Bu arada köpeklere atmak için az önce elime alıp bıraktığım irice beyaz taşı yerden alıp çantasına atmasına anlam verememiştim. Beraber yürümeyi teklif etti. Geri dönüp asfalt yola mı çıksam yoksa daha kısa görünen yolu seçip yamacı aşmayı mı denesem kararsızdım. Doğrusu köpekler ötede durduğu sürece çobanın varlığı güven veriyordu. Birlikte yamaca doğru ilerledik.

img_4562

Yaşını başını almış görünmesine rağmen güçlü adımlarla yürüyen biriydi. Laflayınca az ötede küçük bir yerleşim yerinde babadan dededen kalma bir evde yaşadığını anlattı. Kendimi tanıtıp ismini sordum.

“Hiç hayvanım veya sürüm olmasa da dağda bayırda dolaştığım için köyde bana çoban derler” diye yanıtladı. İsmini söylemedi. Tapu işlemleri sırasında onu tanıyan birilerine sorduğumda siyasi nedenlerle memuriyetten uzaklaştırılma tehdidi ile emekliliğe zorlanan üniversite çalışanı olduğunu, ikramiyesiyle dedesinden kalma harap haldeki taş evi onarıp köyde yaşamaya başladığını öğrenecektim. Çoluğu çocuğu hakkında kimsenin bilgisi yoktu. Dediklerine göre geleni gideni de yokmuş.

Yamaca tırmandığımızda ileride asfalt yol ve köy görünmüştü. Köpekler hayli uzakta adamın bıraktıkları ile karınlarını doyurmaya devam ediyordu.
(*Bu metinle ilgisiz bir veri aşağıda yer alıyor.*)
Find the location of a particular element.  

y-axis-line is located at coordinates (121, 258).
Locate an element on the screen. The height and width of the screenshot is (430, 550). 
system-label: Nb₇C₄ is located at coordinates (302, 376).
Bir süre öylece durup köyüne doğru baktı. Sonra bana dönüp “Yarım bıraktığım bir iş var. Birlikte yürümeye devam edeceksek önce yamacın ucuna varmamız gerekiyor.” Dedi. Acelem olmadığını söyledim.

Birlikte yürüyüp yamacın öte ucunda yüksekçe bir yerde neredeyse bir insan boyunda üst üste konan taşlardan yapılmış kule gibi bir şeyin yanına gitti. Kule, çevredeki sarı kahverengi taşların sıra sıra dizilmesiyle meydana getirilmişti. “Siz mi yaptınız bunu?” diye sordum. Cevap vermedi. Az önce çantasına attığı beyaz taşı çıkarıp kulenin üst sırasına diğerlerinden farklı birkaç beyaz taşın arasına yerleştirdi. Bana dönüp “Tamam şimdi oldu. Gidebiliriz” dedi.

2cd4d9fa-0075-4cd3-bbae-aac9e32badf8

Taş kulenin yanına gidip elimi taşların üstünde gezdirdim. Az önce yerleştirdiği beyaz taşa elimi uzattığımda “O yerini buldu bırak kalsın” dedi. İçimden hafif kafayı sıyırmış biri olduğunu düşünmeye başlamıştım. Yine de kulenin yanından ayrılmayıp açıklama beklediğimi söyledim. Cevap vermeye niyetli değildi. Israrla orada durup son yerleştirdiği beyaz taştan elimi çekmediğimi görünce yere oturup sırtını kuleye yasladı.

- Çoban oyuncağı derler bu taş yığınlarına. Rahmetli dedem anlatırdı. Çobanlar otlaklarını işaretlemek için kendi boyları kadar taş kule yaparmış. Her çoban kimin otlağında olduğunu bilirmiş.

- Peki ya o en üstteki beyaz taşlar?

- Hak vaki olup çoban ölür veya hayvan gütmeye çıkamaz hale gelince diğer çobanlar az önce yaptığım gibi üst sıraya beyaz taş dizerek çobanı anar, “görev tamamlandı” diyerek işaretlermiş.

- Dedeniz de çoban mıydı?

- Dedem Yunanistan’da doğup mübadele ile gelenlerdenmiş. Öte yakada hayvanları varmış. Zamanında çobanlık yapmış. Ancak buralara gelince çobanlık yapmamış. Zeytincilik ile uğraşmış. Dediğine göre çoban oyuncağı geleneğini de buradakilere o öğretmiş.

- Ortalıkta hep sarı kahverengi taşlar var. Beyaz taşlar nereden geliyor?

- İyi gözlemcisin. Beyaz taş pek yok. Az önce köpeklere atmak istediğin taşı elinde görünce biraz da bunun için atmanı istemedim. Dağ bayır dolaşırsın günde bir tane ya bulur ya bulamazsın.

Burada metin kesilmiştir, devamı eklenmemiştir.